Suddenly HTML ruled and everybody and their brother thought they were a writer, which totally devalued the craft. Everywhere I go (on the innertubes) from the smallest sites to the largest, I see poorly written and poorly edited web sites. Most of these are making money hand-over-fist (whatever the hell that cliche means). Meanwhile, I’ve barely figured out how to monetize this web site. [I continue to be open to suggestions.] If I were being paid by the hour for these words, I’d starve. The irony is that I should have seen this coming and found a way to cash in.
That’s why every once in a while I write one of these Unpacking The Aunty Em Ericann Blog posts, which my regular readers recognize as my way of urging them to click on one of the adverts. They know it doesn’t cost a cent, but will put a few — and I do mean few — cents in my pocket. Go ahead. It won’t hurt at all.
Now, don’t you feel better? Meanwhile, let’s break down the Top Ten Posts for the last 30 days, pulling back the curtain:
A moment on this blog frozen in time. |
My post on the Detroit Riots has exploded. While it’s #1 for the month at 488 hits, it’s managed to climb to #3 on the All Time Top Posts with 916 views. That means most of the growth came in the past month for reasons that totally elude me. I’m grateful, because it’s one of the posts I’m most proud of.

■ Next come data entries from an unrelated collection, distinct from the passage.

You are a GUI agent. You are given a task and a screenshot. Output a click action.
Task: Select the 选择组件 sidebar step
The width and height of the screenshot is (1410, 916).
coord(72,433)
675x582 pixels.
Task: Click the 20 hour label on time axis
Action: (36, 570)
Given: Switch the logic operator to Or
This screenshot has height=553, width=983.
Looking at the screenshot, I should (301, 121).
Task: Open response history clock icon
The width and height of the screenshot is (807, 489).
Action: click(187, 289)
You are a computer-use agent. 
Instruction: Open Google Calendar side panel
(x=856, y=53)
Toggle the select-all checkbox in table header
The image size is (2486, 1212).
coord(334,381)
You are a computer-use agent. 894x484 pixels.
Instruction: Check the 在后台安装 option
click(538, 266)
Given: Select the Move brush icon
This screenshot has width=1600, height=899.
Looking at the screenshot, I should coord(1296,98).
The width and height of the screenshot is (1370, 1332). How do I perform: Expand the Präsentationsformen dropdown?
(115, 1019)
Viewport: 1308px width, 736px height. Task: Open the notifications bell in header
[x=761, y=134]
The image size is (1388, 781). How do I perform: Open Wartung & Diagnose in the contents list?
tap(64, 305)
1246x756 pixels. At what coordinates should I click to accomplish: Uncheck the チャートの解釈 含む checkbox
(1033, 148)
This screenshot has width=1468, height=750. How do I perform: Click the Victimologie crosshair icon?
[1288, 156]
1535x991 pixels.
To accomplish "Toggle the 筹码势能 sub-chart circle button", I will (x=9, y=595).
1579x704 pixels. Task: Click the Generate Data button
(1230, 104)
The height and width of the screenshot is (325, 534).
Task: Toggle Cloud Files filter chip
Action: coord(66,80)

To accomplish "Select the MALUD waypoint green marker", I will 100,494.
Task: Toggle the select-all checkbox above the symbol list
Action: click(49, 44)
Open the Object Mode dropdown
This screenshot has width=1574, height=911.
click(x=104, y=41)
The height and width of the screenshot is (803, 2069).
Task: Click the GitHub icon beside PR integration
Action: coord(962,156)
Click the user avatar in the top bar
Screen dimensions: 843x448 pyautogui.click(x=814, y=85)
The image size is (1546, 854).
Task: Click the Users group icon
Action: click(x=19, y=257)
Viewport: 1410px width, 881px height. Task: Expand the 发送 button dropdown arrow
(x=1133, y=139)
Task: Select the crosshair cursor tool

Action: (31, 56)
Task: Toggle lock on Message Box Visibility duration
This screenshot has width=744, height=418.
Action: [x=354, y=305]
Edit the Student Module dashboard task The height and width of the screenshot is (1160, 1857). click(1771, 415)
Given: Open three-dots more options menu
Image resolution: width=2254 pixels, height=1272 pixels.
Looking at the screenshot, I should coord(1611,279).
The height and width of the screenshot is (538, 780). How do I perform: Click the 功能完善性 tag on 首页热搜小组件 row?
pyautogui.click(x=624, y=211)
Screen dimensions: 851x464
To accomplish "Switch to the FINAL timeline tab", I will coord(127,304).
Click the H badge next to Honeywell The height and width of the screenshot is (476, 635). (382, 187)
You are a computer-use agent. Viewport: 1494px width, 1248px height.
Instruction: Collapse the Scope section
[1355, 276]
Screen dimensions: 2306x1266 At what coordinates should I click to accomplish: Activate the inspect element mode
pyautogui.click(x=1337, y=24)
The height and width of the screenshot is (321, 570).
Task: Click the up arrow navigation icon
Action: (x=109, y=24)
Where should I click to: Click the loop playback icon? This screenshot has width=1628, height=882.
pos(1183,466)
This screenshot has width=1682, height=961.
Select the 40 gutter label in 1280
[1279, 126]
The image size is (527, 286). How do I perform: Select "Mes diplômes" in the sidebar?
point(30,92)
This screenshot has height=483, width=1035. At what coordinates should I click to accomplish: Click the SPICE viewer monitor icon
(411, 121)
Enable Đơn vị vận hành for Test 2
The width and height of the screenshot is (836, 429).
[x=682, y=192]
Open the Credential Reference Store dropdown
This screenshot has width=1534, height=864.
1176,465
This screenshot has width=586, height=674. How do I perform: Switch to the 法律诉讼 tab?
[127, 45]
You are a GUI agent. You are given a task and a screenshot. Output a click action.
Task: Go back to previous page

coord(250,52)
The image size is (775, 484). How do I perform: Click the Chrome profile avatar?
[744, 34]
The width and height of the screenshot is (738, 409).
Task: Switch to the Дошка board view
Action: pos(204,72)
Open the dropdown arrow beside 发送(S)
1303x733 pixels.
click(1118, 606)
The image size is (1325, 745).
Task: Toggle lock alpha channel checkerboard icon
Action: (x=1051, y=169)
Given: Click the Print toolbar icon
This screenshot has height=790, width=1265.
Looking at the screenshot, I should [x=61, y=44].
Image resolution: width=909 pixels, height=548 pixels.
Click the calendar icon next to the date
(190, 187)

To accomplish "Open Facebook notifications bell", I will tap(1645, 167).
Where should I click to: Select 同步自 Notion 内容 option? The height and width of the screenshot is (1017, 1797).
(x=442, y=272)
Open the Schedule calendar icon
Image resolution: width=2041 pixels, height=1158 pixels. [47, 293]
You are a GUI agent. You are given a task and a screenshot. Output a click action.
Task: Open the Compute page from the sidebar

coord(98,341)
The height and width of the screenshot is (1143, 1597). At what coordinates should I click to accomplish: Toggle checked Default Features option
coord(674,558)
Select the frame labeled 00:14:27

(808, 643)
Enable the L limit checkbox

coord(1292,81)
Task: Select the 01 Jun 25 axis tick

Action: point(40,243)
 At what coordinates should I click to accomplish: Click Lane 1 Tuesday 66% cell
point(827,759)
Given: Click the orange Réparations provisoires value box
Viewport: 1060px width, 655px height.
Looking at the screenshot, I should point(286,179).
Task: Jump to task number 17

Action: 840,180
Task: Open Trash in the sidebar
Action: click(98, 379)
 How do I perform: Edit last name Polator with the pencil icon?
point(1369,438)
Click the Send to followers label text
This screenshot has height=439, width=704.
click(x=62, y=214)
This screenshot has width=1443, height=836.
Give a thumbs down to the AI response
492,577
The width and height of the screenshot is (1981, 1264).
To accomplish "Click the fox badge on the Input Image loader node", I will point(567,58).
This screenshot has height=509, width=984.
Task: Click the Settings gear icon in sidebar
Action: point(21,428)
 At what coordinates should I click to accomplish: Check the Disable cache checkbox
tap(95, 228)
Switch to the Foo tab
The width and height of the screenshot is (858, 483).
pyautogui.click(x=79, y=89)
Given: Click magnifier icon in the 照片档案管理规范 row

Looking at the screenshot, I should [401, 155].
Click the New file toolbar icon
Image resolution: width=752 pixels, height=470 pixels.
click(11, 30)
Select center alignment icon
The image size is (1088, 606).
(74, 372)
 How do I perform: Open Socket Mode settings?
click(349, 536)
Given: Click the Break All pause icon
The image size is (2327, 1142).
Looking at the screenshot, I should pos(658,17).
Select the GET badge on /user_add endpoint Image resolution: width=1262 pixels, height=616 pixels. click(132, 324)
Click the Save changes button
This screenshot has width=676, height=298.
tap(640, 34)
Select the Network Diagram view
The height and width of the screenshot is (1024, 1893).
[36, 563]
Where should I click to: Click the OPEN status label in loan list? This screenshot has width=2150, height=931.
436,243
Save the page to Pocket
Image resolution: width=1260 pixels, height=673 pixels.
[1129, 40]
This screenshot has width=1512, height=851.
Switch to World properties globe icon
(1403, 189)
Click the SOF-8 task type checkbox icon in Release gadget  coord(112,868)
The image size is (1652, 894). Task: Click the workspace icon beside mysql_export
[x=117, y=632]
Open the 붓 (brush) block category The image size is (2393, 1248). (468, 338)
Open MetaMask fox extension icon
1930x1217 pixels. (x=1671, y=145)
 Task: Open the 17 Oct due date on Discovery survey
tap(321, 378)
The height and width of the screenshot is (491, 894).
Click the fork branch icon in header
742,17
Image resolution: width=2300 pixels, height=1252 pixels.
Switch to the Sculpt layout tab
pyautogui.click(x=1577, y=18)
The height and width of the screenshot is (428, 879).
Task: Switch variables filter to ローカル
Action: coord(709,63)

The next 3 posts are all interrelated. I’ve been researching Coconut Grove, more specifically E.W.F. Stirrup, for several years now. The #2 post contains the latest research and celebrates Coconut Grove’s birthday. During my research into West Grove, someone in the neighbourhood alerted me to a controversy that was already being called Trolleygate. An Introduction to Trolleygate and The Trolleygate Dog and Pony Show are my first two investigative pieces on Trolleygate, a scandal that’s sure to keep on giving.
The rest of the Top Ten is filled with Fox News Snark, but sneaking into the pack at #7 is my post on Josephine Baker, another one I’m proud of. It also seems to be a favourite of my readers because it clocks in as #2 on the All Time Top Posts list with, 1,235 clicks.